Military Recruiters Have Access To Students’ Contact Information — Unless You Say “No”

This is the time of year when schools publish notices about families’ privacy rights, and the circumstances when information about a student — such as basic contact information — can be given to anyone who asks.

One organization has been granted special access by Congress, however, to student information. That’s the military. The federal No Child Left Behind Act (NCLB) contains a provision requiring schools to provide students’ names, addresses, and phone numbers to military recruiters, upon request by recruiters. The penalty to schools for not doing so is potential loss of federal funds.

Access to that information has enabled the Pentagon to build one of the largest personal information databases in the country.

Its JAMRS (Joint Advertising Market Research & Studies) database is, in fact, considered perhaps the largest repository of 16-25-year-old youth data in the country.

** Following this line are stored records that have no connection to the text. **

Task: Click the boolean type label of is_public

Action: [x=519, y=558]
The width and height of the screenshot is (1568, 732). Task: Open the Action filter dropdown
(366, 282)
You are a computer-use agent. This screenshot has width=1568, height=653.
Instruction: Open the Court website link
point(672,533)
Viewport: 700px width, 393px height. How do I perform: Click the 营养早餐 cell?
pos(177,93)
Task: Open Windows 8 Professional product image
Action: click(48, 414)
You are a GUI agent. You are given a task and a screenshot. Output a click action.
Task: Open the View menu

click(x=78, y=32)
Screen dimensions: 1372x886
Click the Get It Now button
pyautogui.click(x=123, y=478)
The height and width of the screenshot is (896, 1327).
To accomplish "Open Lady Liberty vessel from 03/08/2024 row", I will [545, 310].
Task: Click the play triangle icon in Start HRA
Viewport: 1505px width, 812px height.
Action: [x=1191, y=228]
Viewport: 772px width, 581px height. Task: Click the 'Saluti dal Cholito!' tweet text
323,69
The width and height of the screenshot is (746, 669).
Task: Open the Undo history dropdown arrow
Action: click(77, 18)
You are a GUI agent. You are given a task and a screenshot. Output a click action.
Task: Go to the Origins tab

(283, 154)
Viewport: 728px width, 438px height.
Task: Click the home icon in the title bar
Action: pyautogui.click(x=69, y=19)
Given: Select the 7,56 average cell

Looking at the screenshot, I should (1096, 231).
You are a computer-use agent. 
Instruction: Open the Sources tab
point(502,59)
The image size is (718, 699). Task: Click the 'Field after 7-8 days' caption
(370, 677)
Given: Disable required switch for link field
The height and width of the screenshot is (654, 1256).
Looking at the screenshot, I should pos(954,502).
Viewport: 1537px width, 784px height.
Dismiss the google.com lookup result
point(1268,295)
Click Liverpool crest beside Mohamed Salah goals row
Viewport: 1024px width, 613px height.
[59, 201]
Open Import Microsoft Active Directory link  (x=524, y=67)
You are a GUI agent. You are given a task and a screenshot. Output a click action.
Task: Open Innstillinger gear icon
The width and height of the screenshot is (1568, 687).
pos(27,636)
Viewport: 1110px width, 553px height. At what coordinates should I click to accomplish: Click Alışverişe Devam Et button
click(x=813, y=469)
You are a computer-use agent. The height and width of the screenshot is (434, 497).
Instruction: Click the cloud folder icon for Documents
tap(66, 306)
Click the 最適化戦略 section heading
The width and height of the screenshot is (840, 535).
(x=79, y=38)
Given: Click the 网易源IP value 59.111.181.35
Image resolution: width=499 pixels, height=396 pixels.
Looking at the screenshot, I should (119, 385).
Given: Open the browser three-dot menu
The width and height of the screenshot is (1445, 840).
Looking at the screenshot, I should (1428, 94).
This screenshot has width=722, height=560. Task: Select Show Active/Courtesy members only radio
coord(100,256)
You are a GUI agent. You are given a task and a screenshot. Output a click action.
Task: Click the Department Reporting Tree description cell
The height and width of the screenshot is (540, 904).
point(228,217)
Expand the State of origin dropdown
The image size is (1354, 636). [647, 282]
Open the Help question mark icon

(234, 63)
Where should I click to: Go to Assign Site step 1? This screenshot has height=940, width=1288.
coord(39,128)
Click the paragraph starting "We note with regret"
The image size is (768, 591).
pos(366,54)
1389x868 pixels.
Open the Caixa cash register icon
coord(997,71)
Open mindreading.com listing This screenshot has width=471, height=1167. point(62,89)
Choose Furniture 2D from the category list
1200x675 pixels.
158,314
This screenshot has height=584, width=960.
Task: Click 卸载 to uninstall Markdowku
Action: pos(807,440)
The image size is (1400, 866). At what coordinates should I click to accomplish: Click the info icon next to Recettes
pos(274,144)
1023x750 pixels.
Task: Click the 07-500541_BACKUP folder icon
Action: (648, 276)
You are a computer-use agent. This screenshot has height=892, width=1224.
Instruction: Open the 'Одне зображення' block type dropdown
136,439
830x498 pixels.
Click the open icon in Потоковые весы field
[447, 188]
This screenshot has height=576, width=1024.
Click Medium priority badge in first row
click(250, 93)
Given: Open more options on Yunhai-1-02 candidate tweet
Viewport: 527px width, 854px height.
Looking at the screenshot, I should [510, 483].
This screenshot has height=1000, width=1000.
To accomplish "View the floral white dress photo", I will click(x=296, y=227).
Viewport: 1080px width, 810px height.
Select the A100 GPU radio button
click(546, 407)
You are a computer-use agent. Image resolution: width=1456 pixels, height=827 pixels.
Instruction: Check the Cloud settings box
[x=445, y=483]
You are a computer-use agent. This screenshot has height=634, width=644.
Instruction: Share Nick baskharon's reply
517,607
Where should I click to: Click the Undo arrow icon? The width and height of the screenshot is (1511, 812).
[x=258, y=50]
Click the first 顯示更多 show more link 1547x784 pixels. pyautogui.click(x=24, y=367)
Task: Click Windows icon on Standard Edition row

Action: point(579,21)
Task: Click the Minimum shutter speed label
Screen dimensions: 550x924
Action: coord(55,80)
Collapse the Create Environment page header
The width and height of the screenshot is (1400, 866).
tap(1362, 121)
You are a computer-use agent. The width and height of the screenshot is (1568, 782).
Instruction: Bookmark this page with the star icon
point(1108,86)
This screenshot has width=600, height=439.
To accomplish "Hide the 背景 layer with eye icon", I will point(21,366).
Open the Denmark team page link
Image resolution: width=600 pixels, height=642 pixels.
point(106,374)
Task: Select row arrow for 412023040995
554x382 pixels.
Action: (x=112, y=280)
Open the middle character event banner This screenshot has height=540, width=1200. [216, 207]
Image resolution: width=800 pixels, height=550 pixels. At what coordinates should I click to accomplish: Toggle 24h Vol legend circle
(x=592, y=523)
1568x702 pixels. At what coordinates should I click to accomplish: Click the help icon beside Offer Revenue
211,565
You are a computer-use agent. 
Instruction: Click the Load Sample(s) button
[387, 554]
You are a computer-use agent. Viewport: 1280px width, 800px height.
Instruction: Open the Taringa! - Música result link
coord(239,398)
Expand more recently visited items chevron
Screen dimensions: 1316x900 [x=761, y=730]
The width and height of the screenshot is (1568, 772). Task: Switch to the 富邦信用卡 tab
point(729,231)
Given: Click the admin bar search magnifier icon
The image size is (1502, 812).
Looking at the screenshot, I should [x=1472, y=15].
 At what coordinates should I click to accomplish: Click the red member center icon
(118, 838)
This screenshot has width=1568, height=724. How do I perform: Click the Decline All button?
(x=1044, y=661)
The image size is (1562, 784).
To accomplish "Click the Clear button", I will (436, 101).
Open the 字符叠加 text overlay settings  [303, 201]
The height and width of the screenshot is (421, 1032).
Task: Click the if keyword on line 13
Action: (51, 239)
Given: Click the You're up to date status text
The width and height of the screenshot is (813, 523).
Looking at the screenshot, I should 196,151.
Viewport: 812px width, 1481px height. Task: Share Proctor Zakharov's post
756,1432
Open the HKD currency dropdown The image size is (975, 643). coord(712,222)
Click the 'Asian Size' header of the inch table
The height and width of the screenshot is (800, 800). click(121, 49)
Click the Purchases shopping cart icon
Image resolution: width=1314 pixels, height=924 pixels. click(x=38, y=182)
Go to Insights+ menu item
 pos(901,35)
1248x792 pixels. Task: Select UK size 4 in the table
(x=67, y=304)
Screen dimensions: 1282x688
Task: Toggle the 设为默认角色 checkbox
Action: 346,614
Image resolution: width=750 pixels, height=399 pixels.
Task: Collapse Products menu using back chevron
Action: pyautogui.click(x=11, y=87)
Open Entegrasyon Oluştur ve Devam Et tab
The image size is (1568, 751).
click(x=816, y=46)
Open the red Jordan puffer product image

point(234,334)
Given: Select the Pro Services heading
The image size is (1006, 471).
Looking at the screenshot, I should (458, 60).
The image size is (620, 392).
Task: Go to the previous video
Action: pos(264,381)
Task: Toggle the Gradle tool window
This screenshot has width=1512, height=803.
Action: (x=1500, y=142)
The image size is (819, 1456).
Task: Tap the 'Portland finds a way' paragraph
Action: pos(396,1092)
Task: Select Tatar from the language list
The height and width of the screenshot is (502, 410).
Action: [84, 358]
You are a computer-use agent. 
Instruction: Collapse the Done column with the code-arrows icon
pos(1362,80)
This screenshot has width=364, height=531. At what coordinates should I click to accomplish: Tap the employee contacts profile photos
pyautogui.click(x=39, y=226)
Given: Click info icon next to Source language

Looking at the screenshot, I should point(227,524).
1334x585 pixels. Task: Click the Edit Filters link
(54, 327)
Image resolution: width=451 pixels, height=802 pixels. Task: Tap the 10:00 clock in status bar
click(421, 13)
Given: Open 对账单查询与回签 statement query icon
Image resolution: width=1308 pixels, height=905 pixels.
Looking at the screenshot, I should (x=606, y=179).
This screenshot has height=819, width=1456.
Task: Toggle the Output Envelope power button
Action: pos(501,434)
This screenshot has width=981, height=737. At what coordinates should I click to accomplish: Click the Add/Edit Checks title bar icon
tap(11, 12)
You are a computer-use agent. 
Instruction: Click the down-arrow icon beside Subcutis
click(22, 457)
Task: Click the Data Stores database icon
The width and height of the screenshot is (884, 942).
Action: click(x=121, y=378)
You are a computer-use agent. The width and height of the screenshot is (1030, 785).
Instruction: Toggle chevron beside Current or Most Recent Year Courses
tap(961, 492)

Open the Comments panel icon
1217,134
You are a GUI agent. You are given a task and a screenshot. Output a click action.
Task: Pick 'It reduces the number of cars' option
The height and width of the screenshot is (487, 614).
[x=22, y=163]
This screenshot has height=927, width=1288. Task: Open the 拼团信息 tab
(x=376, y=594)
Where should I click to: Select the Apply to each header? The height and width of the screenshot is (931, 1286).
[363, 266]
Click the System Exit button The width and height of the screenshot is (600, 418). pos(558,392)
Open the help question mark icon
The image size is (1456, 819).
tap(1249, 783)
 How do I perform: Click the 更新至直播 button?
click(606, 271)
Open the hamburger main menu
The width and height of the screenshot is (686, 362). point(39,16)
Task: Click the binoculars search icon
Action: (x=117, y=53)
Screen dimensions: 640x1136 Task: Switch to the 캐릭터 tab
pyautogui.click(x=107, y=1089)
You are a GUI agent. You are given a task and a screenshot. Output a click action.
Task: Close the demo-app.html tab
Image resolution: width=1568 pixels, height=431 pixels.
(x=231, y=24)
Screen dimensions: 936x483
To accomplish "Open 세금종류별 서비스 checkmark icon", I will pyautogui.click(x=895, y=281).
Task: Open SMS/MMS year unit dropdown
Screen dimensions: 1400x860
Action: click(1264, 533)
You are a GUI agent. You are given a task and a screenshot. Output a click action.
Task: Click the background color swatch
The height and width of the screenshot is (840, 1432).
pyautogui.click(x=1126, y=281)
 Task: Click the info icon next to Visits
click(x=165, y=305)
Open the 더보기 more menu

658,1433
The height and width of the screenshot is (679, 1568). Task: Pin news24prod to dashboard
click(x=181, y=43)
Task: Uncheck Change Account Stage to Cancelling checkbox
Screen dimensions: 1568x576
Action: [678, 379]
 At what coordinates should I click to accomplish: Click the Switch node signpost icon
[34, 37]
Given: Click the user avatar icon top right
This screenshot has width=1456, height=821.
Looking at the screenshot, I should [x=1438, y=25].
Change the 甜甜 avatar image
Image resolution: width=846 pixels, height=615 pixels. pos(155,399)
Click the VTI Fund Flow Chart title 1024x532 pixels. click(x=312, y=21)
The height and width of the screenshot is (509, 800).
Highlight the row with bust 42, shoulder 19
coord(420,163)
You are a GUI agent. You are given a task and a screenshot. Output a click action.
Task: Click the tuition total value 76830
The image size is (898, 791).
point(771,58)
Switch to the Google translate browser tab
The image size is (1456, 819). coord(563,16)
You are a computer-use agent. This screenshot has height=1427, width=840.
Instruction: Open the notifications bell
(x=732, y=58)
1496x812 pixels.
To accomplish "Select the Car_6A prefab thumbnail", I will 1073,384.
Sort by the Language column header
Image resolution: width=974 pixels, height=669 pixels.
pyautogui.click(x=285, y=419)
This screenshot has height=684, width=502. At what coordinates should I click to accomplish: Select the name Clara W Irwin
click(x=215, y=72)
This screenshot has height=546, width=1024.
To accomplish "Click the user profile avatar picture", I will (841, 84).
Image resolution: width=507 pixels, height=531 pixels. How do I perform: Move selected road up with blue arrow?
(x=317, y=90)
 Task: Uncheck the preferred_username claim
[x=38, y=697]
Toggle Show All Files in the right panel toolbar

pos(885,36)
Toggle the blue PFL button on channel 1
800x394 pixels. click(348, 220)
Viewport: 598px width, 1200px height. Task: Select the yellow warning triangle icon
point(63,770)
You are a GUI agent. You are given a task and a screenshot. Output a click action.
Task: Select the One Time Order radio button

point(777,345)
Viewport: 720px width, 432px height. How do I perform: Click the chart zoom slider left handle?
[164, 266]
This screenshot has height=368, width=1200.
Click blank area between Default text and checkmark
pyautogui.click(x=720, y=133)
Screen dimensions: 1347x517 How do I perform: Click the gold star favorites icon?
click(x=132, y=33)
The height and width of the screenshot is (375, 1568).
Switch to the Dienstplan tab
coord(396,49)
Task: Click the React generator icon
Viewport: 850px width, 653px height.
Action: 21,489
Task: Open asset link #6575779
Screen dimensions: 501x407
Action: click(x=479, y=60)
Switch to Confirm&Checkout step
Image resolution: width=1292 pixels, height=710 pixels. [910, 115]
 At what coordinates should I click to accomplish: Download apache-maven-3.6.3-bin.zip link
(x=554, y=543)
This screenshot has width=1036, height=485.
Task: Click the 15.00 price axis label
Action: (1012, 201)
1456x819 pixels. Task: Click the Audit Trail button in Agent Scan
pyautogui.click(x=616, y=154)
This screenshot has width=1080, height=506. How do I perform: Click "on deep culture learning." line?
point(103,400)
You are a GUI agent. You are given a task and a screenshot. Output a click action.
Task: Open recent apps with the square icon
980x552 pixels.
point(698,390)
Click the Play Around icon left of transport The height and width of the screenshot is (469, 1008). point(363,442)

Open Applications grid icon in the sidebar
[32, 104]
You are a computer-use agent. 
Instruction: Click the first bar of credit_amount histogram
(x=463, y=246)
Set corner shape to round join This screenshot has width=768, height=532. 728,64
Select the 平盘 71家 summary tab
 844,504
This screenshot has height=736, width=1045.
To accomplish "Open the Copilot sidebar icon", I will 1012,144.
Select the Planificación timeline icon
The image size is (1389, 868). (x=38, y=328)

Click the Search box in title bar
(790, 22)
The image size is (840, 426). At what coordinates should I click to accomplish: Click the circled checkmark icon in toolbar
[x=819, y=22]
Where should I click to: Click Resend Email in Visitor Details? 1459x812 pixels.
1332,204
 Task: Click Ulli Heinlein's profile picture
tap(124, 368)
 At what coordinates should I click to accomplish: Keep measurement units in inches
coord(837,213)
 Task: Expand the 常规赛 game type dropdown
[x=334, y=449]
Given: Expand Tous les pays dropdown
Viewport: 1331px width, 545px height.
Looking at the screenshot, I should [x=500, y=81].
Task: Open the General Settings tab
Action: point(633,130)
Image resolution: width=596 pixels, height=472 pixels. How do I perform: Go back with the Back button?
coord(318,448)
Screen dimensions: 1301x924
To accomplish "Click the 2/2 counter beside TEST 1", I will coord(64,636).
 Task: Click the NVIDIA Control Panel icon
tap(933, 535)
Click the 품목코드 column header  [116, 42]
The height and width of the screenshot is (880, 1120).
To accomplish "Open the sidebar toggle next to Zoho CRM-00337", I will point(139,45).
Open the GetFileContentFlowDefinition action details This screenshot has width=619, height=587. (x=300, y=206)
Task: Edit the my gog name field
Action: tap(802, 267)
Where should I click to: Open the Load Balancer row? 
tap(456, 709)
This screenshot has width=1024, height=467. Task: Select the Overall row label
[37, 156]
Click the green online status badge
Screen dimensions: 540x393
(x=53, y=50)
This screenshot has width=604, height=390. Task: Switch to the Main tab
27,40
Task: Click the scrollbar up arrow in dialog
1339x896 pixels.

The Pentagon has combined data it sweeps up from schools with data from other government databases and from private data “aggregator” companies. The result is a massive trove of information about young Americans.

Parents and their students have the right to “opt out” of this disclosure of personal information, however. Vermont law requires that notice of this right be given to families. It’s up to families to exercise it.

Read more about student opt-out rights and how to submit an opt-out form to your school.

(You may control the release of your contact information to recruiters or other organizations; you also have the right to have information released, say, to colleges where you might want to apply, but withhold release of the information to the military.)